Task instructions:
- 1) Answer these questions using the column retrofitting text:
(a) What yield stress was used for the HSS column steel?
(b) In which software environment did the FE model run?
(c) Over what contact surface was the crane load applied on the I-beam?
- 2) Go on with the column retrofitting text, starting right after its final sentence.

Text excerpt:
^^^^^^^^^^^^^^^^

The parameters describing the geometry of a typical HSS column with and without retrofitting plates are defined as follows: $b_c$ is the column width; $b_f$ and $d_w$ are the flange width and web depth of an I-beam, respectively; $t_c$ is the column thickness; $t_f$ and $t_w$ are the thickness of the flange and web, respectively; $t_s$ is the thickness of the external stiffener plates; $l_f$ is the beam length; and $l_c$ is the column length.

In this study, the responses of SHS columns pre- and post-retrofitting (using U-shaped stiffeners) were mapped out through the implementation of nonlinear 3D FE analyses. Three different SHS columns, having the dimensions $\left(b_c\times t_c\right)$ of SHS—300 × 10, 300 × 5 and 300 × 3—were considered as shown in Figure 5. The I-section corbel with the dimensions $\left(b_f\times d_w\times t_f\times t_w\right)$ of H—300 × 300 × 10 × 10—was similarly connected to the columns, where the lengths of $l_c=1000 \mathrm{mm}$ and $l_f=300 \mathrm{mm}$ were defined to sufficiently describe the local buckling failures of the columns in an IBBC zone. The dimensions of the external U-shaped stiffening plates consisted of a typical width of $b_s=100$ mm and plate thicknesses ranging from $t_s=3 \mathrm{up} \mathrm{to} 30 \mathrm{mm}.$

The material properties of the steel employed in this study were an elastic modulus of 200,000 MPa, Poisson’s ratio of 0.3 and a yield stress of 235 MPa (for the HSS column) and 250 MPa (for the stiffening plates).

The HSS column (with and without stiffeners) and the I-beam in an IBBC area were discretized according to the FE model as shown in Figure 5, comprising eight-node solid elements (called SOLID185) running within the commercial ANSYS Parametric Design Language (APDL) software environment. The model contained a series of uniform FE meshes having a typical size and a minimum thickness among all three structural (HSS column, I-beam and stiffener plate) components. The column was restrained at both ends in all directions, except for a vertical deformation (z-axis) at the top end.

The FE analyses realistically incorporated the influences of inelastic (elastic-perfectly plastic) materials and large (nonlinear geometry) deformations. The responses of the HSS column at an IBBC area under a uniformly applied crane load over a contact surface of 20 cm on an I-beam (see Figure 5b) were analyzed and mapped out.

3.2. External Stiffeners Designed via Topology Optimization

The standard U-shaped external stiffeners, while providing a simple retrofitting solution for SHS/RHS columns, do not efficiently work throughout the entire area of the materials. In essence, a better (more economical yet sufficiently strong) design considers the removal of some ineffective stiffener areas, where the low intensity of stresses is developed under applied load regimes. This, in essence, forms the focus of this study.

^^^^^^^^^^^^^^^^

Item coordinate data

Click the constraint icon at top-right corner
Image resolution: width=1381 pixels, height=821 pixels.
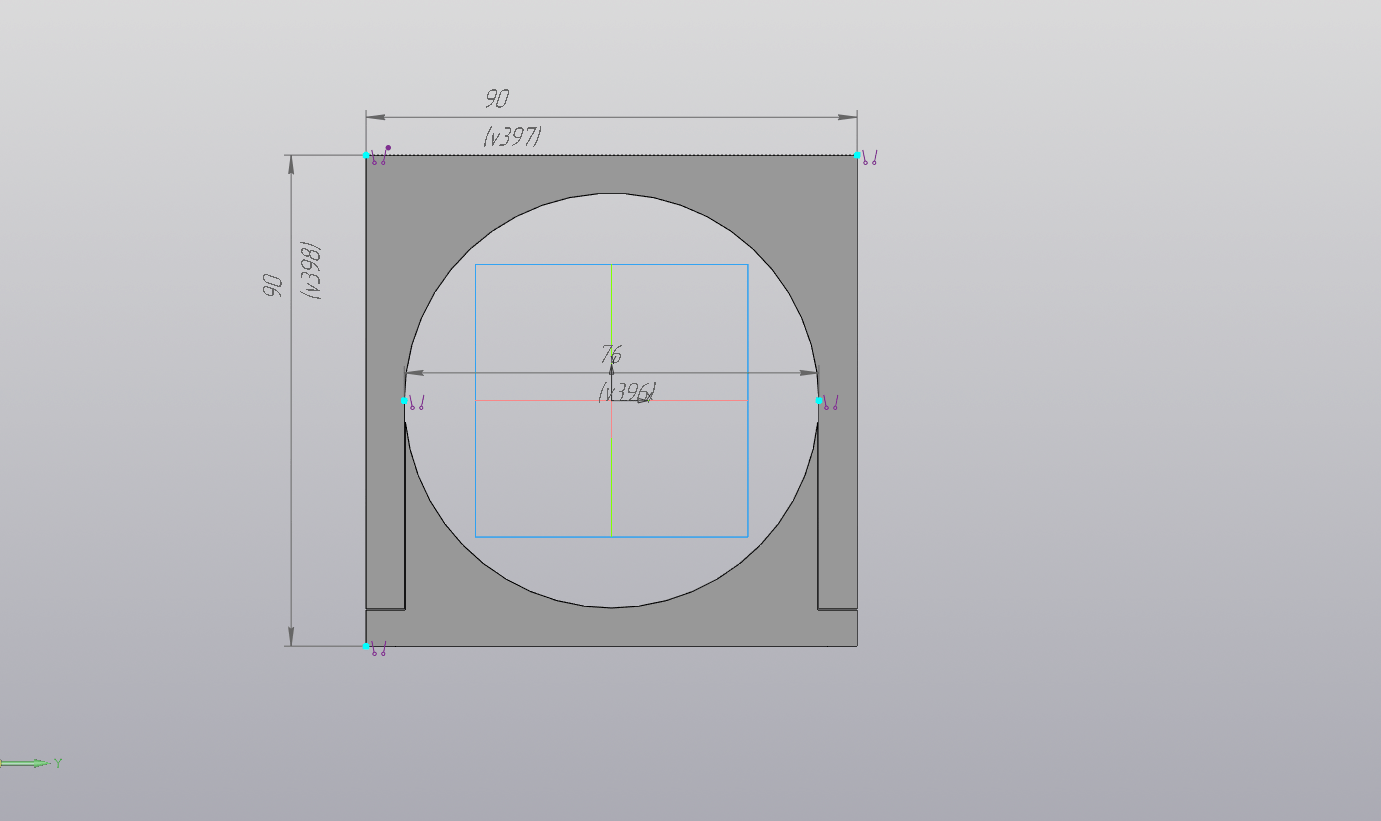[x=870, y=158]
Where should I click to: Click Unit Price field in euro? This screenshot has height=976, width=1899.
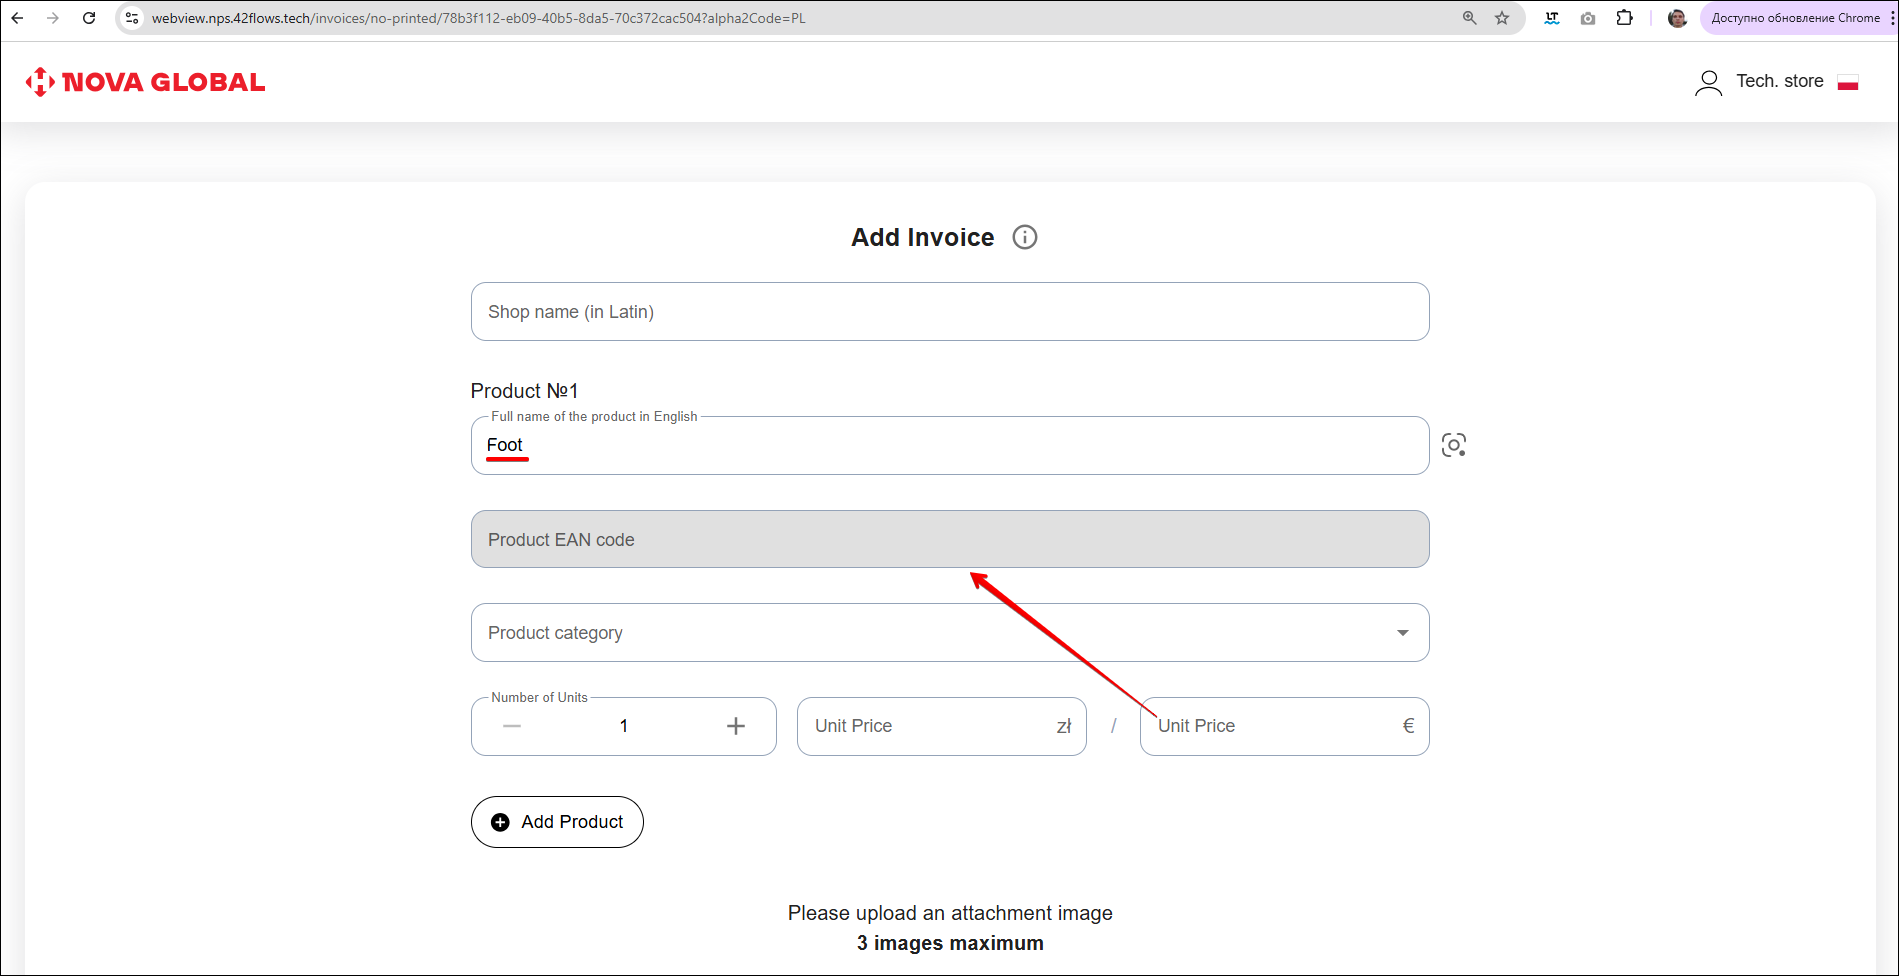pyautogui.click(x=1273, y=726)
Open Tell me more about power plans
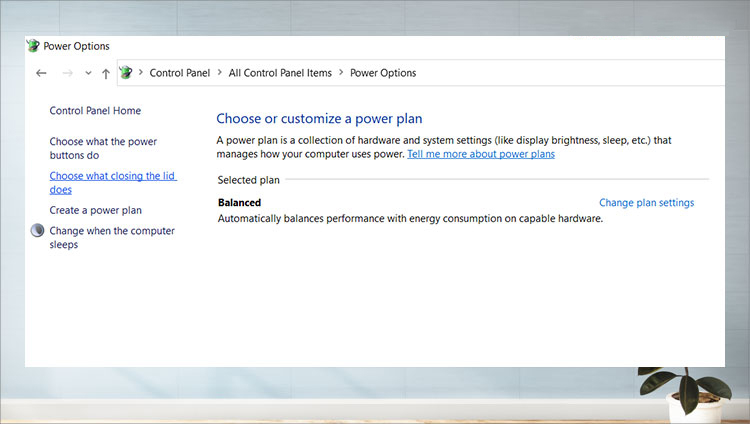The width and height of the screenshot is (750, 424). 481,154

^^^^^^^^^^^^^^^^

Results of the tasks:
- 1)
(a) 235 MPa
(b) The commercial ANSYS Parametric Design Language (APDL) software environment
(c) A contact surface of 20 cm

- 2)
In the TO technique for the design of external stiffeners, the optimal layout is developed on the basis of the ground (U-shaped) design of the external stiffener plates. The compliance function $f_c$ is minimized under constraints describing the stiffness formulations of the column and beam, as well as the volume fraction $V^{\ast }$ of the designed steel plates. The governing minimization problem is written as:

$$\mathrm{Minimization}: f_c\left(x,u\right)=\frac{1}{2}{u}^{\mathrm{T}}Ku$$

(17)

$$\mathrm{Subject} \mathrm{to}: Ku=F$$

(18)

$$V\left(x\right)={\displaystyle \sum }_{e=1}^{N_e}{x}_e{v}_e=V^{\ast }$$

(19)

where $K$ and $u$ are the global stiffness matrix and the displacement vector at degrees of freedom, respectively; $v_e$ is the element volume; $V\left(x\right)$ and $V^{\ast }$ are the total and controlled material volumes, respectively; and $N_e$ and $x_e$ are the total number of discrete elements and the material design variable, respectively.

Various optimization algorithms have been developed to solve the problem stated in Equations (17)–(19). A conventional “hard-kill” ESO method involves the complete elimination of some inefficient discrete elements in the design domain, but this method often encounters the theoretical difficulties in obtaining the optimal layout [33].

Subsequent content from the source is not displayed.